The RL algorithm in FinRL is based on openai/baselines. Those are
Deep Deterministic Policy Gradient (DDPG) is an algorithm which concurrently learns a Q-function and a policy. It uses off-policy data and the Bellman equation to learn the Q-function, and uses the Q-function to learn the policy. The DDPG contains two major network: Actor-Critic Network. And it's a Q function
The Q network and policy network are similar to basic Advantage Actor-Critic, except that in DDPG, the Actor directly maps states to actions (the network's output is directly the output) rather than outputting the probability distribution across a discrete action space. The learnt networks are slowly tracked by the target networks, which are time-delayed duplicates of their original networks. The use of these target value networks considerably improves learning stability. This is why: The update equations of the network are independent on the values produced by the network itself in approaches that do not employ target networks, making it prone to divergence.
Technical indicators are heuristic or pattern-based indications generated by a security's or contract's price, volume, and/or open interest, which are employed by traders who apply technical analysis.

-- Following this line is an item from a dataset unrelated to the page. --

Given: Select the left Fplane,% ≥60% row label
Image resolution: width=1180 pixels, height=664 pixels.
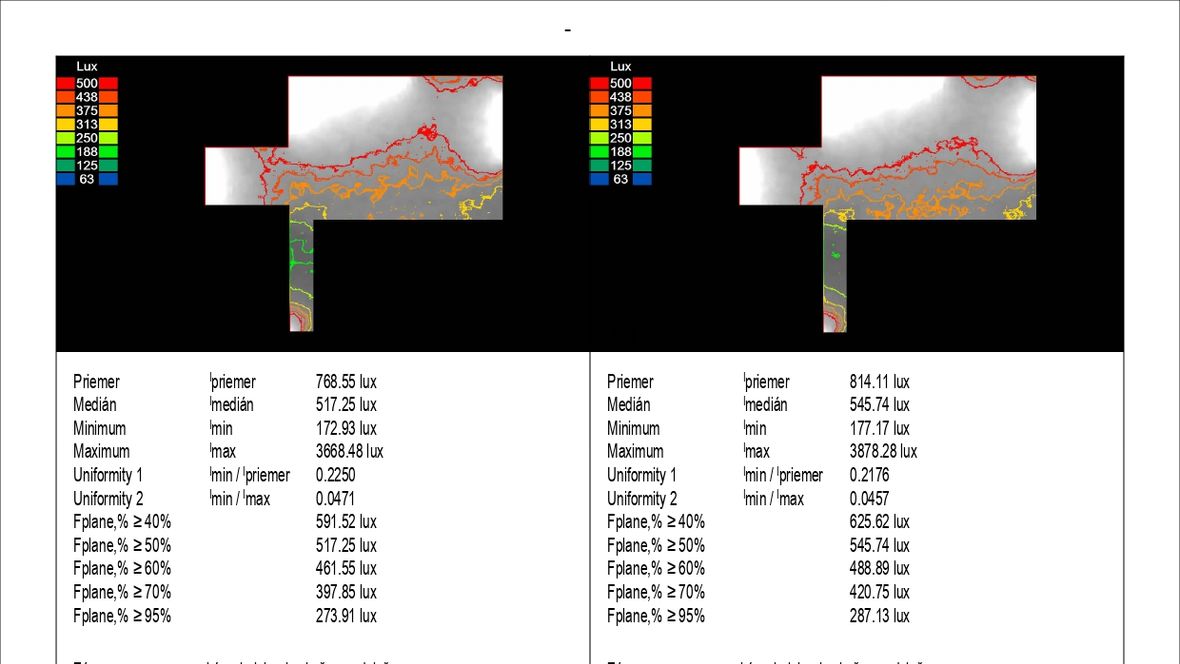Looking at the screenshot, I should [122, 568].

Technical analysts utilize indicators to forecast future price changes by evaluating previous data.
The most of them are momentum indicator. A momentum indicator (oscillator) is a technical indicator that compares current and previous values to illustrate trend direction and assess the rate of price variation. It is one of the main indicators for determining the pace at which securities move. In most cases, a momentum indicator is utilized in conjunction with other indicators.
The technical indicators that is used in this project are MACD, BOLL, RSI, CCI, ADX.

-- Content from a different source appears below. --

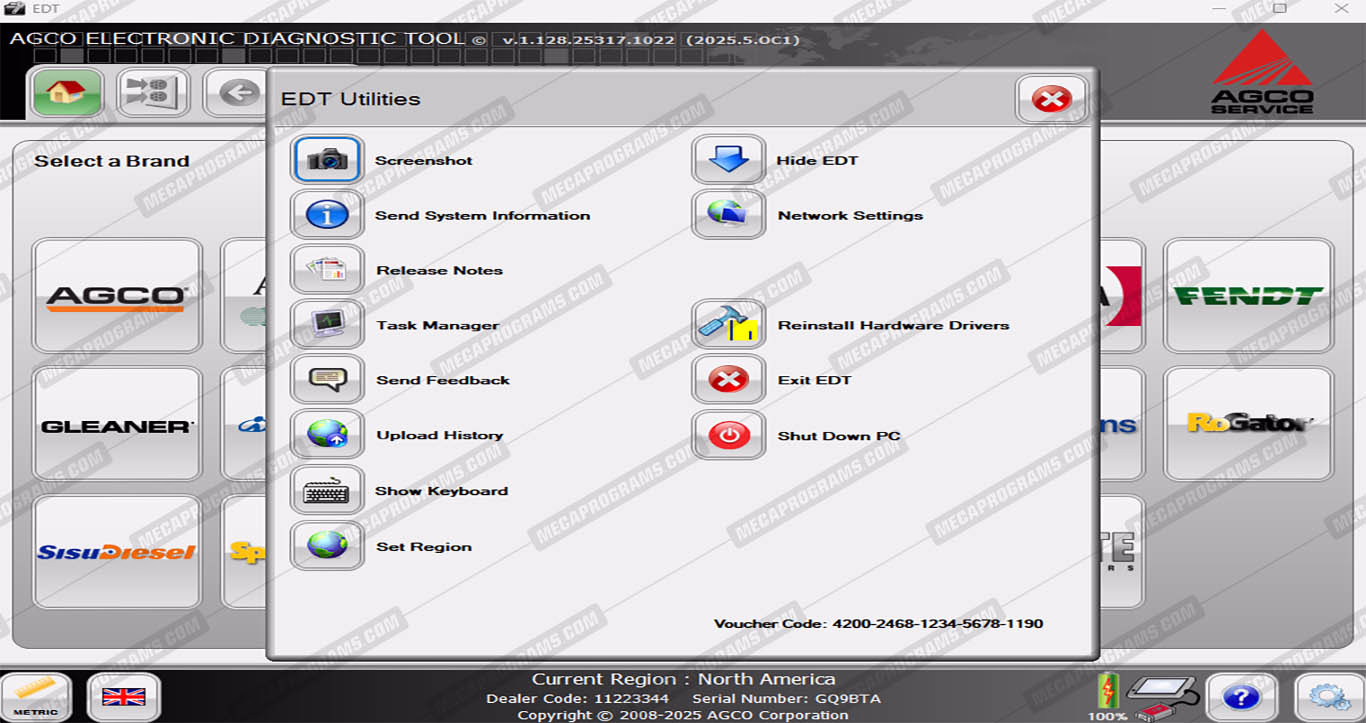Select the Fendt brand tile

coord(1248,296)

- MACD = EMA(TP,13) − EMA(TP,26)
- BOLLU = MA(TP,20)+2∗stdDev(TP,20)
- BOLLD = MA(TP,20)−2∗stdDev(TP,20)
- RSI = 100-(100/(1+ave. gain/ave.loss))
- CCI = (TP - SMA(TP,20)) / (.015 x Mean Deviation(TP,20))

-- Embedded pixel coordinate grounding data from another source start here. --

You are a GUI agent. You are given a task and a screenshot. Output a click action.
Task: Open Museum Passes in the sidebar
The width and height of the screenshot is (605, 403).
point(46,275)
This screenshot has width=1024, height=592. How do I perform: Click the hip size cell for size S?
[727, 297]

- ADX = |+DI- -DI|/|+DI + -DI| *100
The data souce is from yfinance, which is based on data from yahoo finance. Asset universe is the Dow Jones 30 stocks data. Training set ranges from 2017-01-01 to 2021-01-01. Trading set ranges from 2021-01-04 to 2021-11-02. The algorithm stops updated after the training period.
Under "StockPortfolioEnv", the hmax defines maximum number of shares to trade. "initial_amount" defines start money in training. "transaction_cost_pct" defines transaction cost percentage per trade. ["hmax","initial_amount","transaction_cost_pct"]
Under "MODEL_PARAMS" in each branch, each RL parameter can be set differently. For example in DDPG, parameters are: ["batch_size","buffer_size","learning_rate","total_timesteps"]
We use the 60 days as lookback range for 4 years. We use Quantstats for the performance report, which compares to the minVar portfolio of the asset universe.